Lead supervisor: Dr Jon Hill (University of York Department of Environment & Geography)
Co-supervisors: Dr Georges Kesserwani (University of Sheffield - Civil and Structural Engineering) Dr Julia Touza-Montero (University of York Department of Environment & Geography) Dr Lis Bowman (University of Sheffield - Civil and Structural Engineering)
The student will be registered with the Department of Environment & Geography.
Tsunamis are devastating natural hazards with over 300,000 people dying in just two events in 2004 and 2011. As sea levels rise and coastal populations increase, so does the risk of future, high-mortality events. In 2004, areas where mangrove forests still thrived suffered less devastation, but the role of vegetation as a hazard mitigation strategy is hard to quantify. This project will use numerical modelling to calculate the role of coastal vegetation as an ecosystem-based defence. Can they reduce the impact of such events and by how much? The student will combine fieldwork and numerical modelling experiments to calculate the effectiveness of forests on reducing inundation depth and distance. Numerical models and machine learning will be used to design coastal forests for optimal protection.
The research will be based in the Department of Environment and Geography at the University of York, which offers an outstanding and multidisciplinary environment in which to carry out PhD research. Our current students come from many countries around the world and are well supported by a comprehensive programme of training and an inclusive supervision network.
We are looking for an enthusiastic individual to join our research team that uses numerical methods to tackle environmental problems.
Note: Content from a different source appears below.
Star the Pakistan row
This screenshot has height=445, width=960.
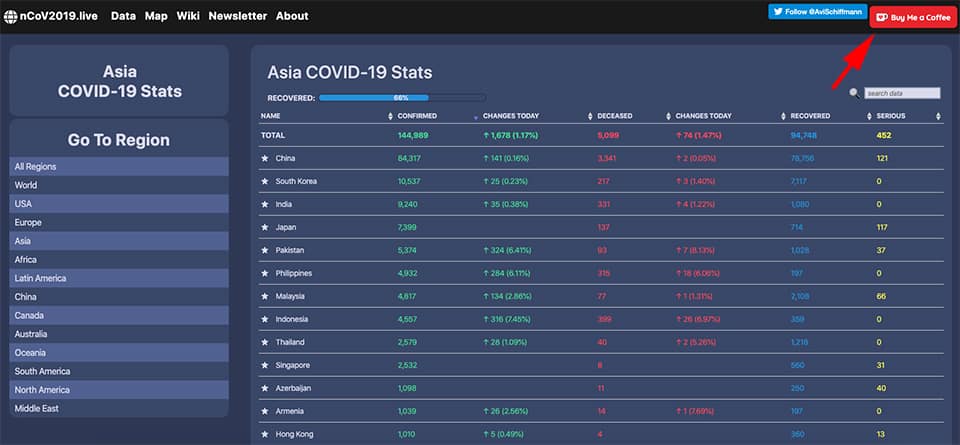pyautogui.click(x=265, y=250)
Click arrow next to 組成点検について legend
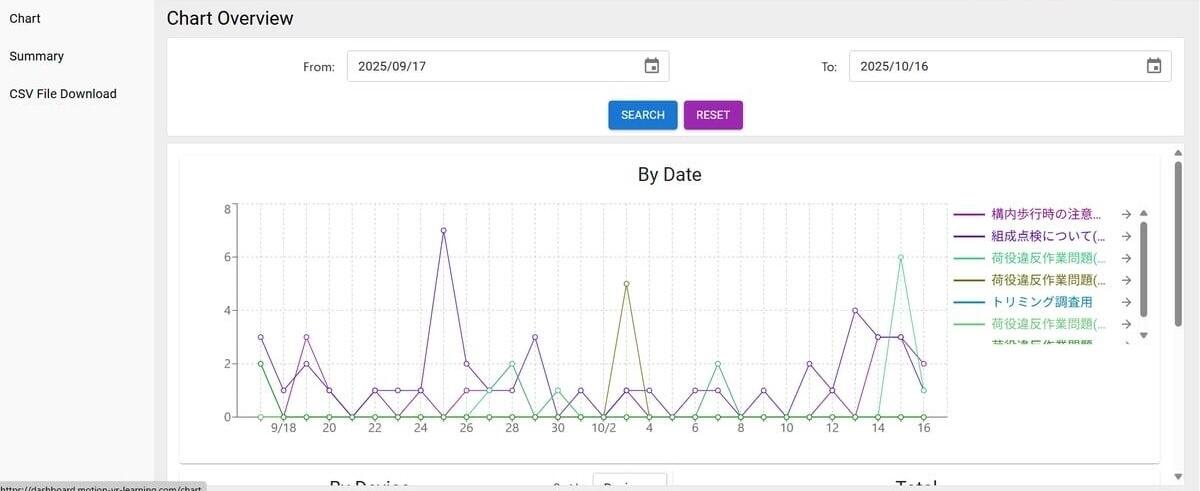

You should have a background in mathematics or computer science with a passion to develop coastal and ecological knowledge or possibly a background in geosciences/ecology with a keen interest in computer modelling and mathematics. There is the possibility of travelling to the Caribbean or other locations to collect data to calibrate and test the model.
For more information on supervisors see:
Please contact the lead supervisor (Jon Hill: [Email Address Removed]) for more information.
The ACCE DTP is committed to recruiting extraordinary future scientists regardless of age, ethnicity, gender, gender identity, disability, sexual orientation or career pathway to date. We understand that commitment and excellence can be shown in many ways and have built our recruitment process to reflect this. We welcome applicants from all backgrounds, particularly those underrepresented in science, who have curiosity, creativity and a drive to learn new skills.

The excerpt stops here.